• Exercise inputs:

::::

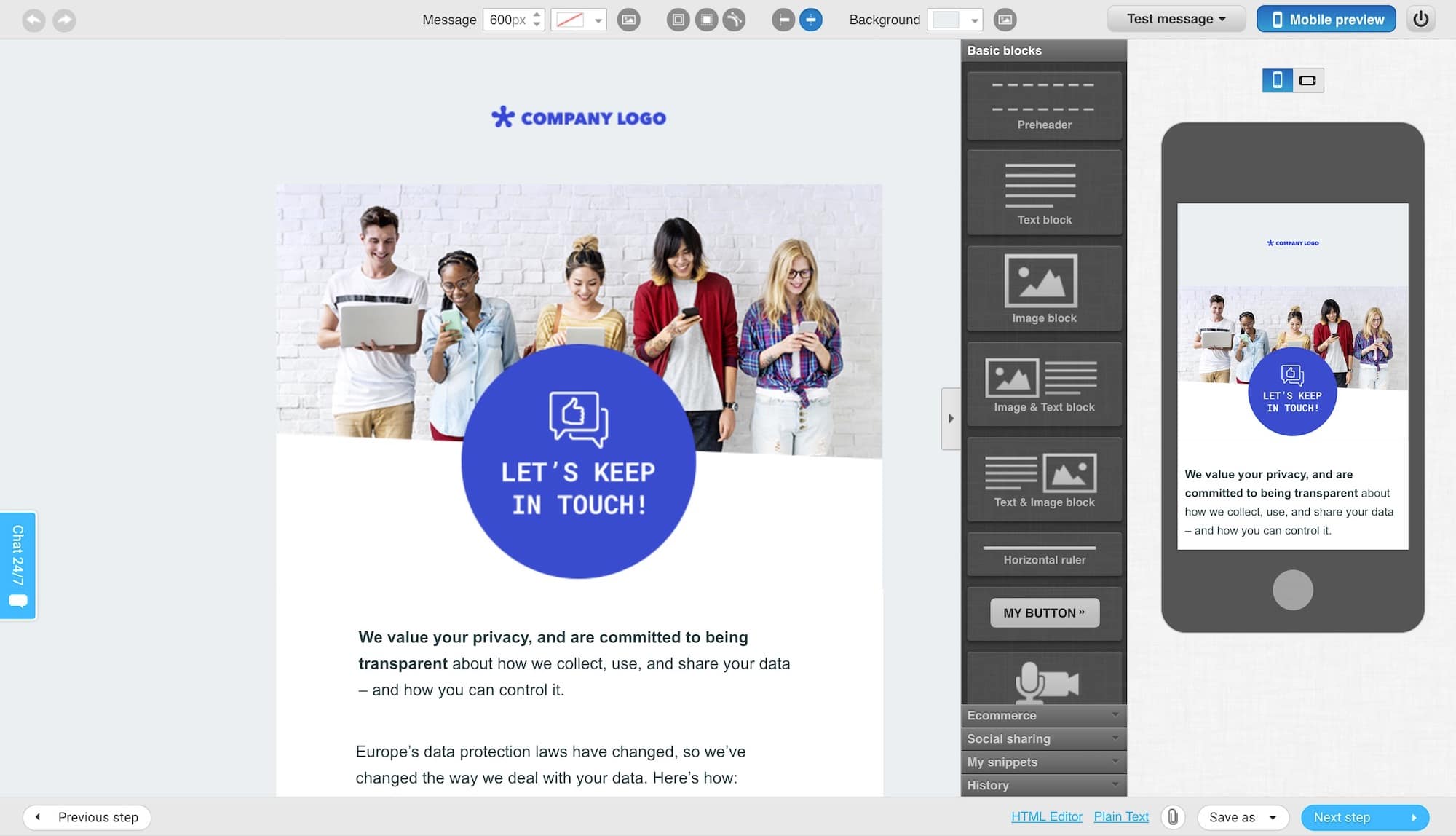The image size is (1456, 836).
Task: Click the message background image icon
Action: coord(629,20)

::::

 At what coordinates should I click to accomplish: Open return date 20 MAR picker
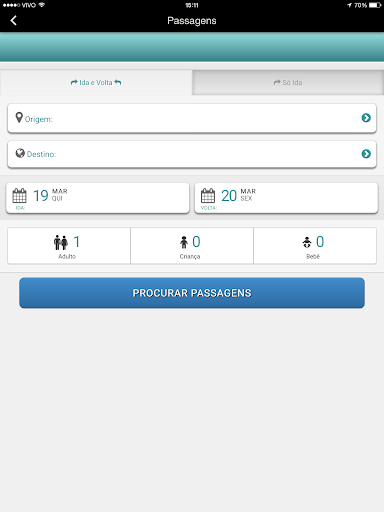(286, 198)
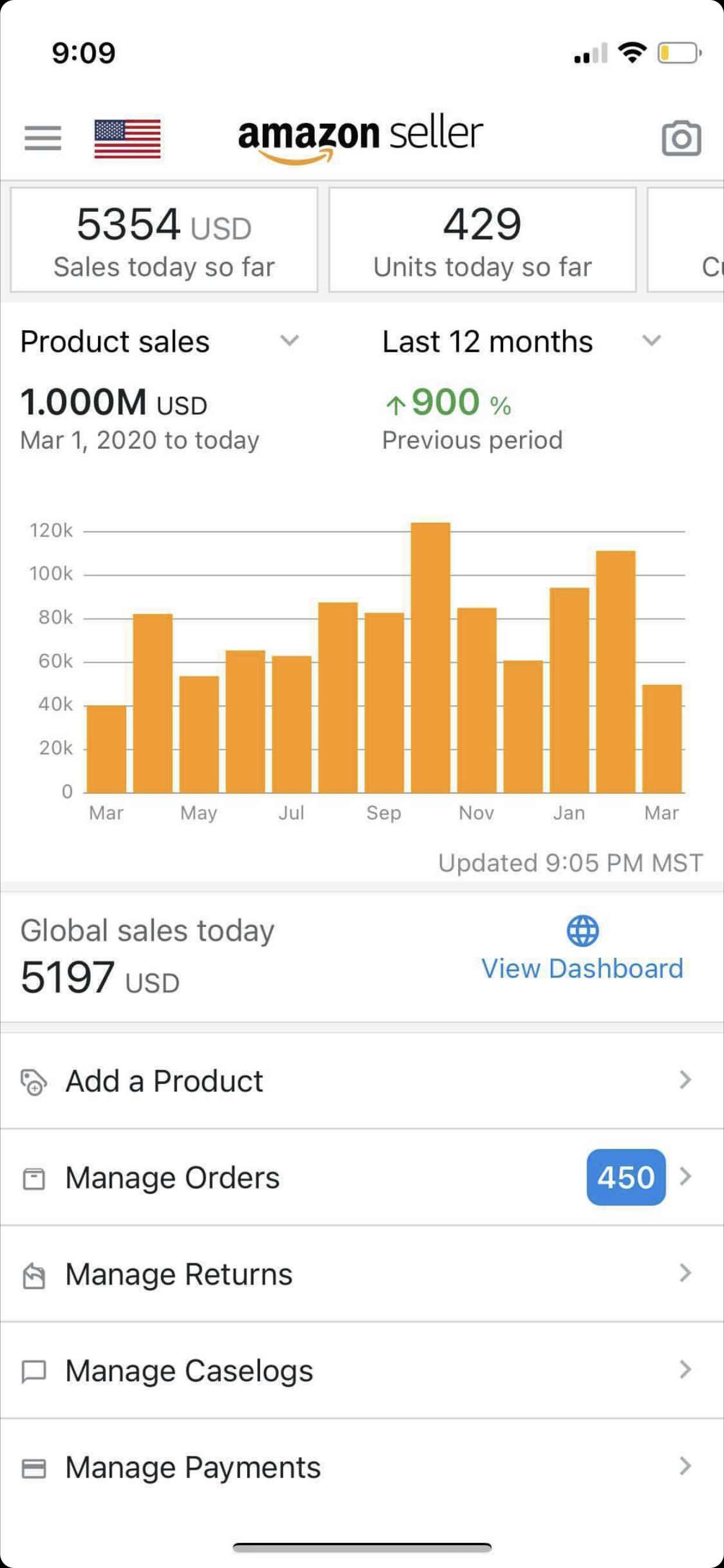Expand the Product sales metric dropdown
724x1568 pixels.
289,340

::::

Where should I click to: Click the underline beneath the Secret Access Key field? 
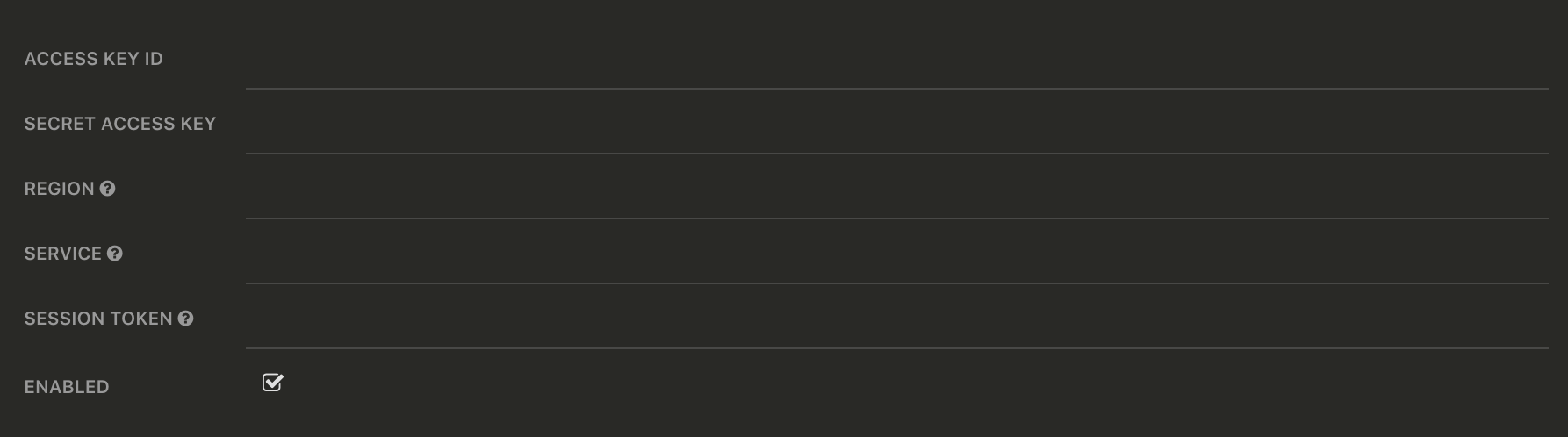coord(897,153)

::::

• Description of the task:
Reproduce the records from the line containing "The image size is (1456, 836)." through the line containing "Action: coord(629,20)", both lines included, omitting the pictures from your answer.

• Reply to the task:
The image size is (1456, 836).
Task: Click the message background image icon
Action: coord(629,20)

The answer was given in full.